:: Work order ::
When the line containing "Instruction: Expand +27" is found in the data below, give it again along with every later line, exactly; drop the pictures.

--- Data for this exercise ---

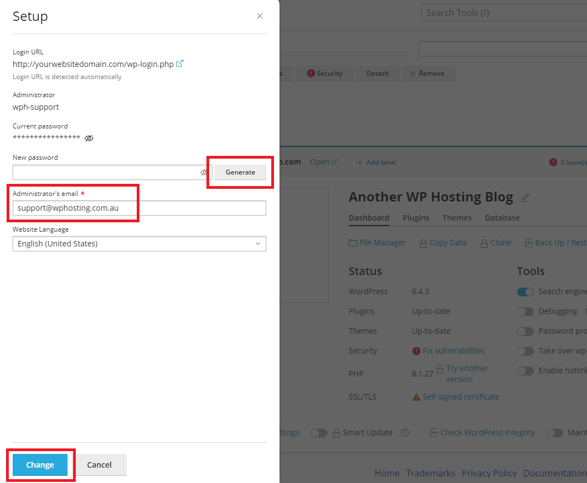Click the self-signed certificate warning icon
Image resolution: width=587 pixels, height=483 pixels.
(416, 396)
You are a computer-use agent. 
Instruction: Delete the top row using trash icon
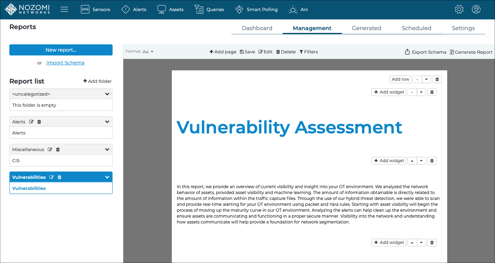coord(437,79)
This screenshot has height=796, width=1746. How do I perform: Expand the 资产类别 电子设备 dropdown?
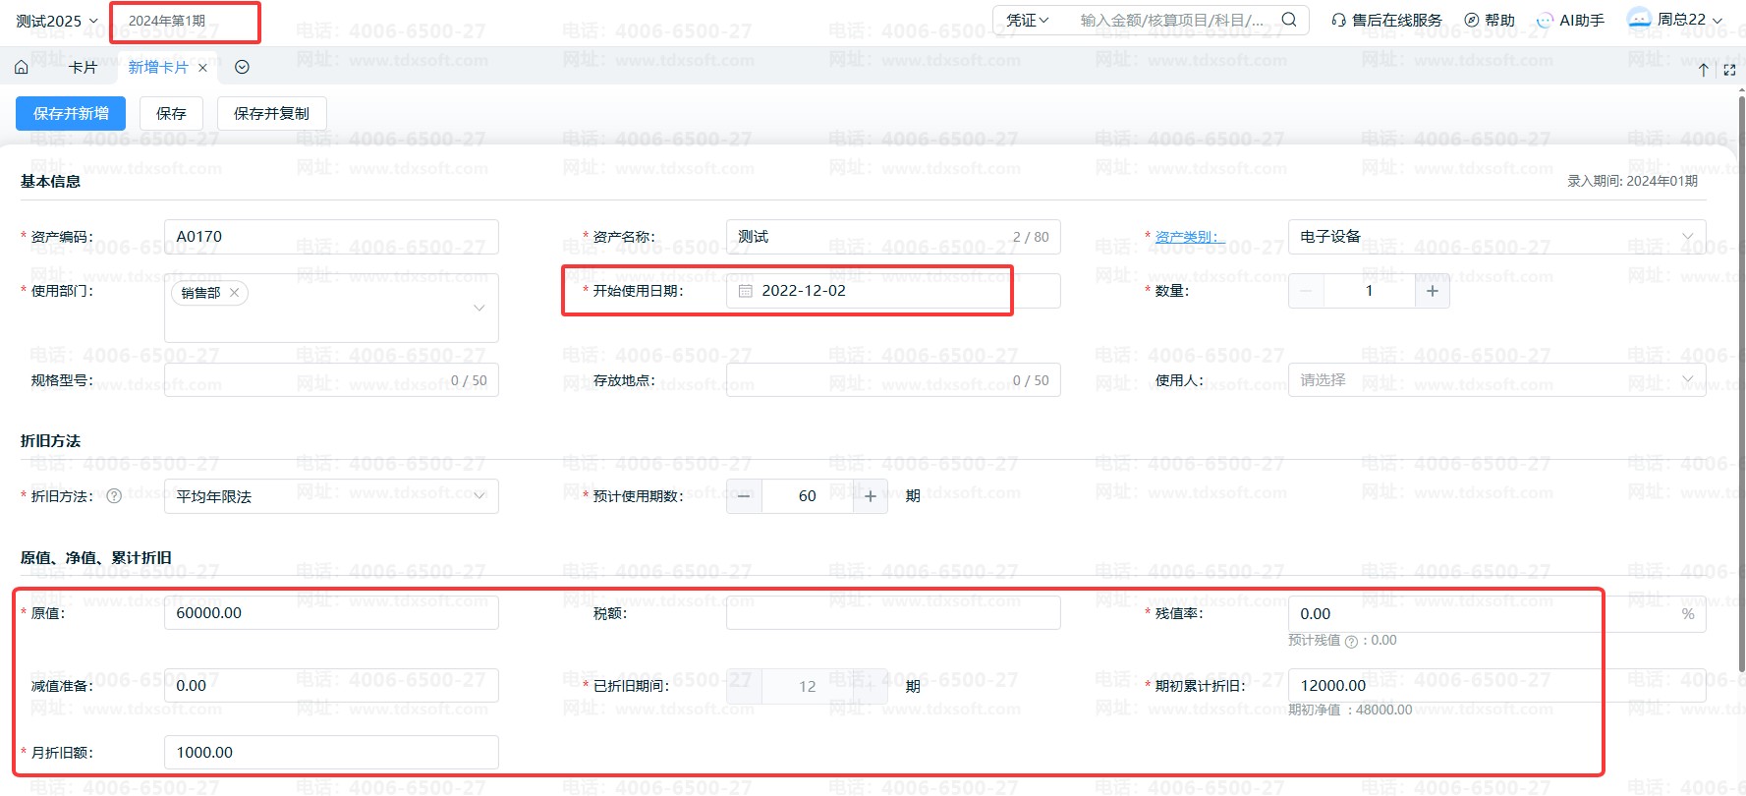pos(1687,237)
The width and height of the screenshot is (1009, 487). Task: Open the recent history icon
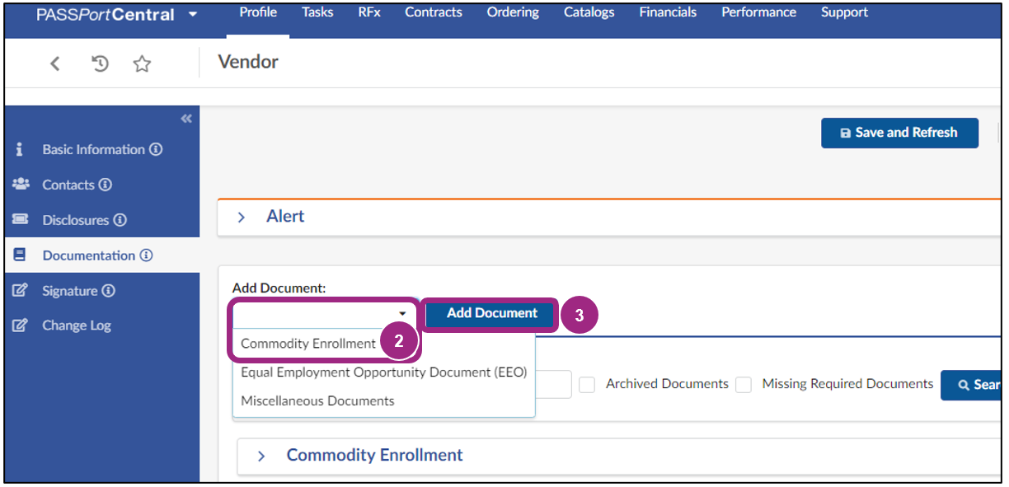pyautogui.click(x=99, y=63)
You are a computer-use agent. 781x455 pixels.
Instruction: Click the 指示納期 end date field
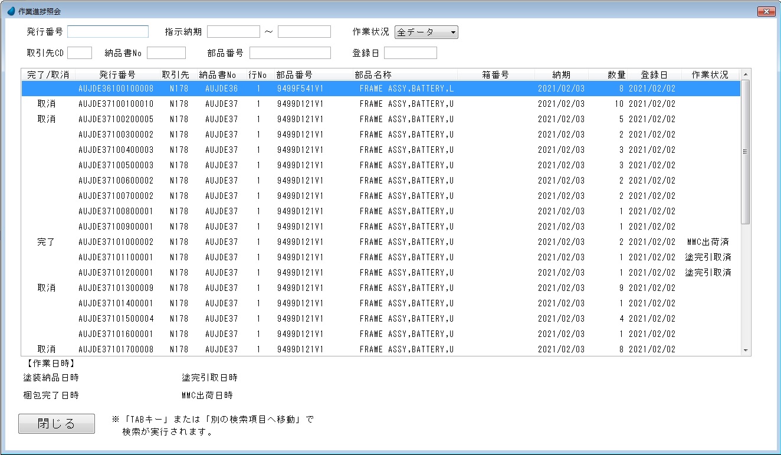304,32
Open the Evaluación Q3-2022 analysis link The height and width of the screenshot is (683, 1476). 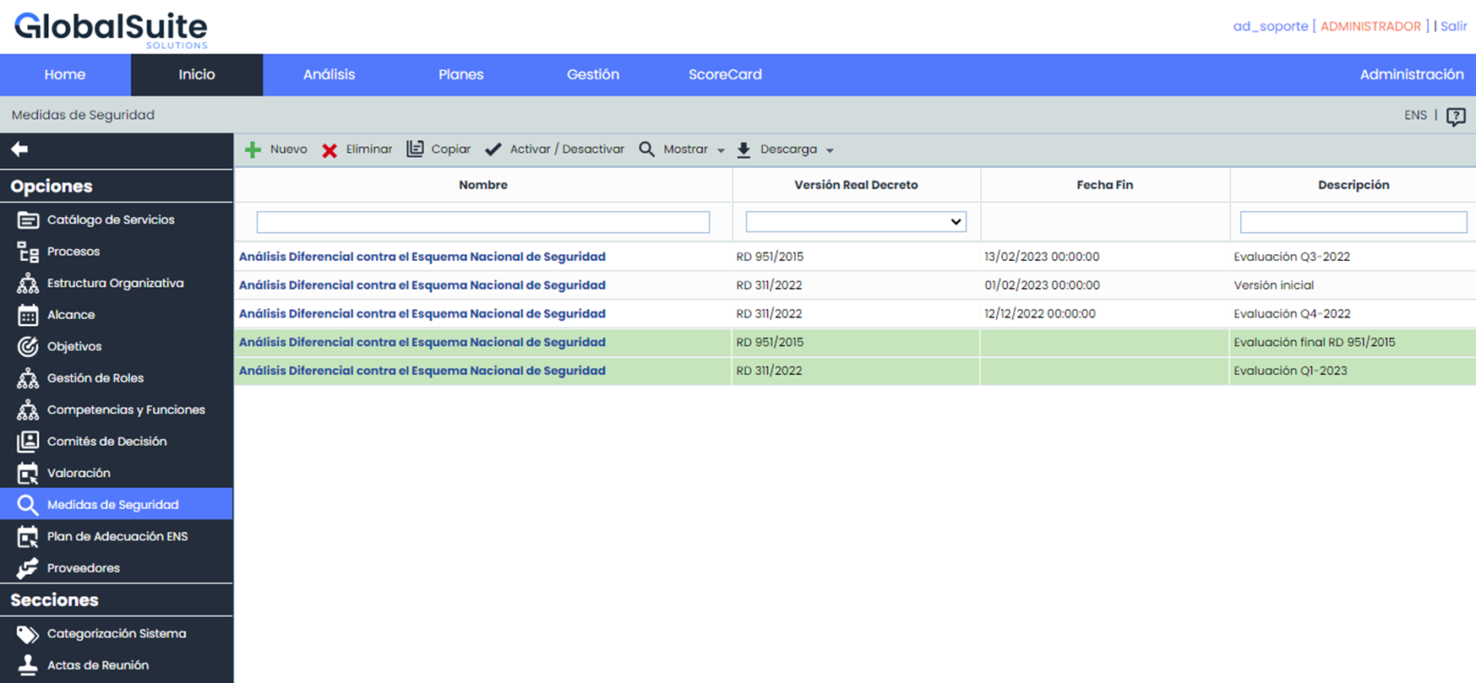[422, 257]
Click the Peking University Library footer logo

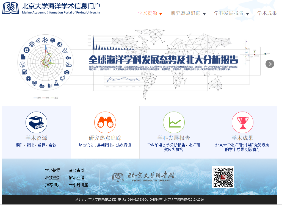click(143, 177)
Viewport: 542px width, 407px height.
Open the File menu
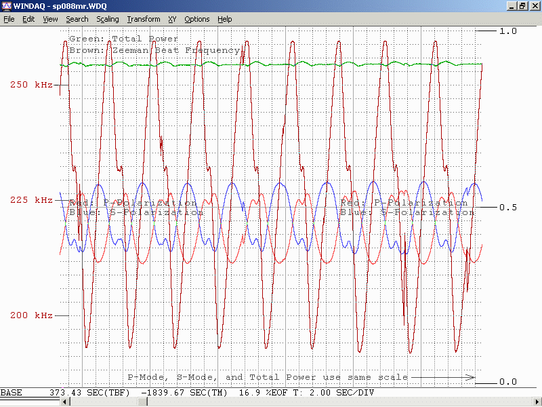pos(9,19)
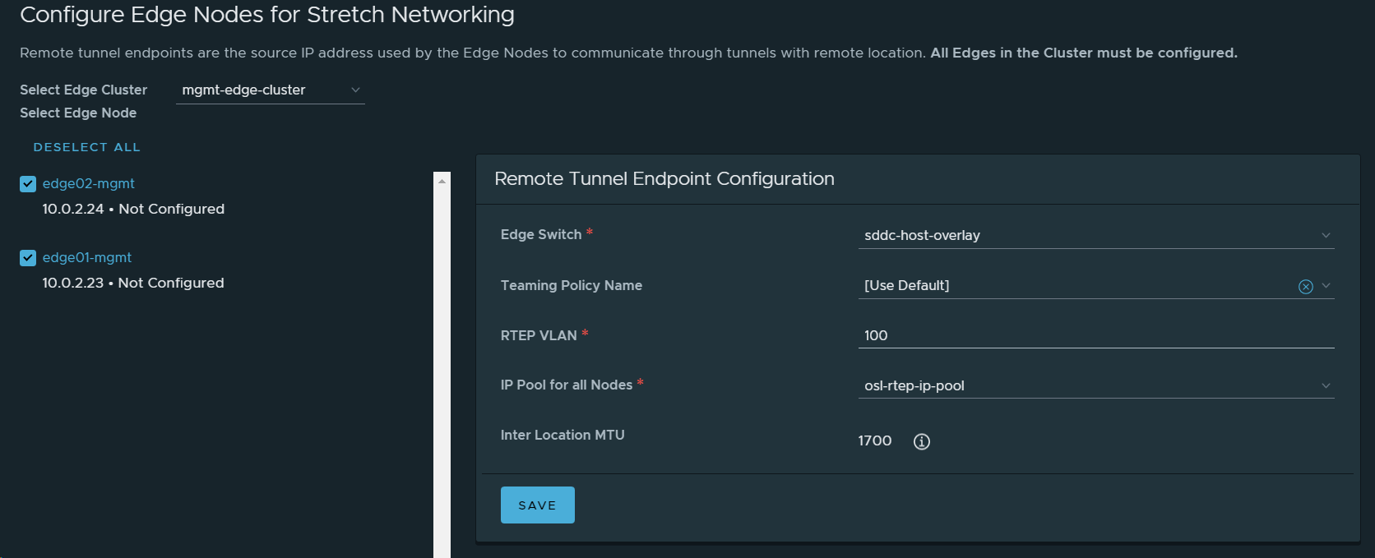Screen dimensions: 1375x558
Task: Click the IP Pool dropdown chevron arrow
Action: point(1326,385)
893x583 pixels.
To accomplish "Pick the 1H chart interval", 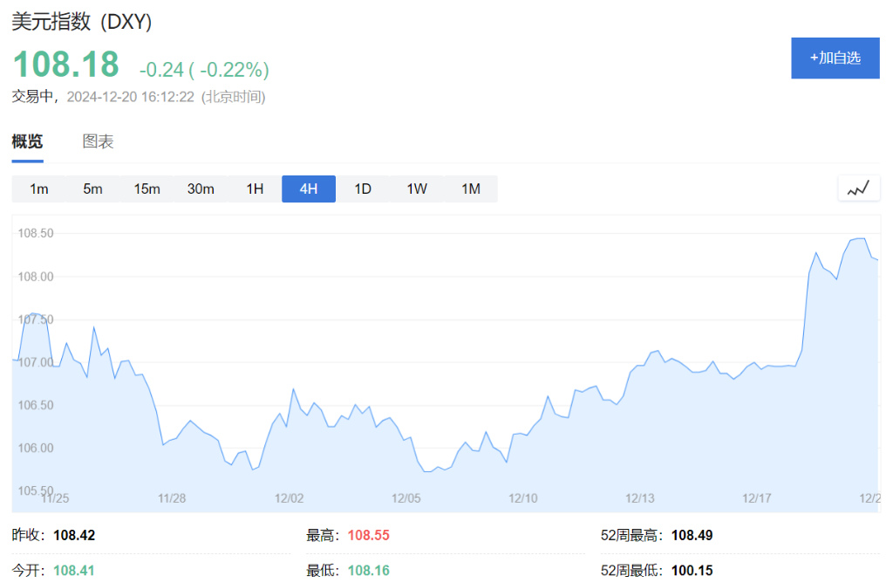I will pos(255,189).
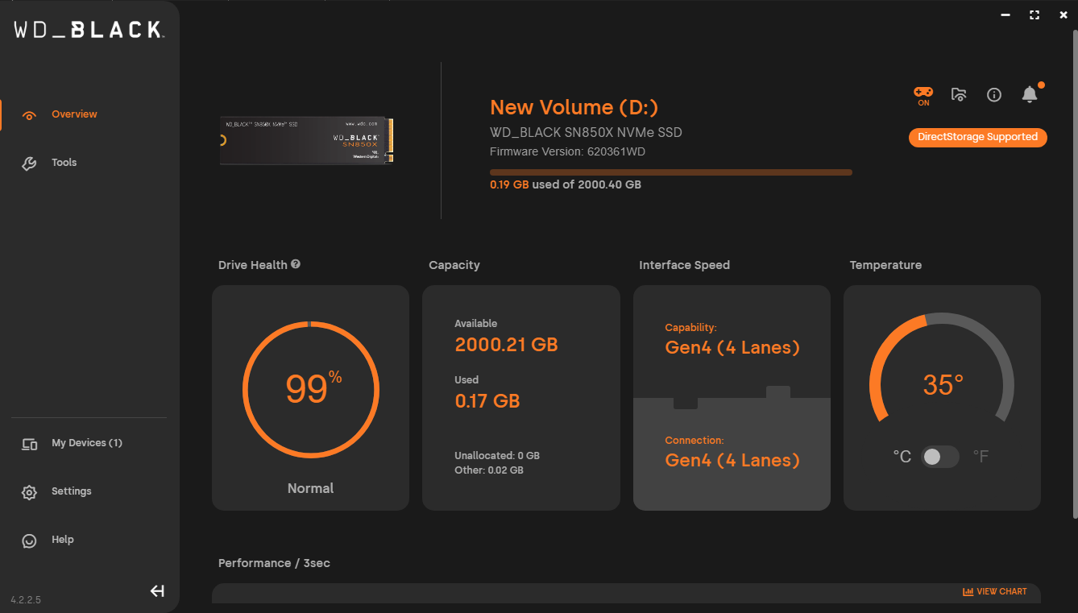Switch temperature unit toggle to Fahrenheit
1078x613 pixels.
point(940,457)
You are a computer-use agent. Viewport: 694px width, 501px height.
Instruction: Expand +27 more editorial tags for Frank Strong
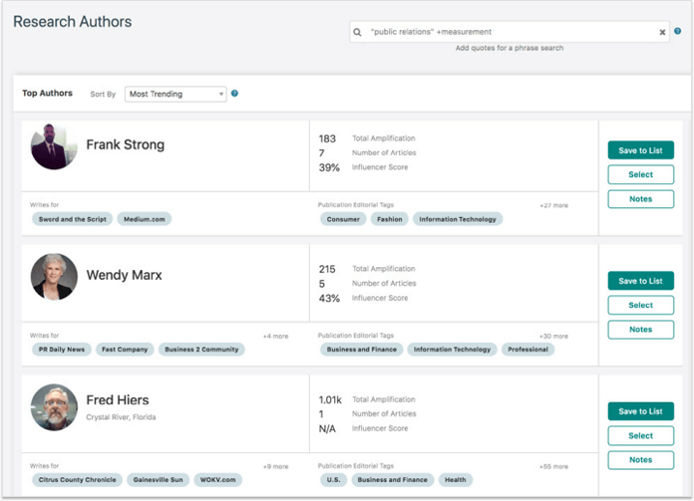553,205
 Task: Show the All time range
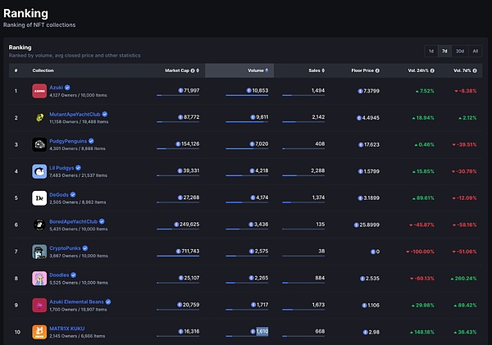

---

:: Result ::
Instruction: Expand +27 more editorial tags for Frank Strong
553,205
 Task: Show the All time range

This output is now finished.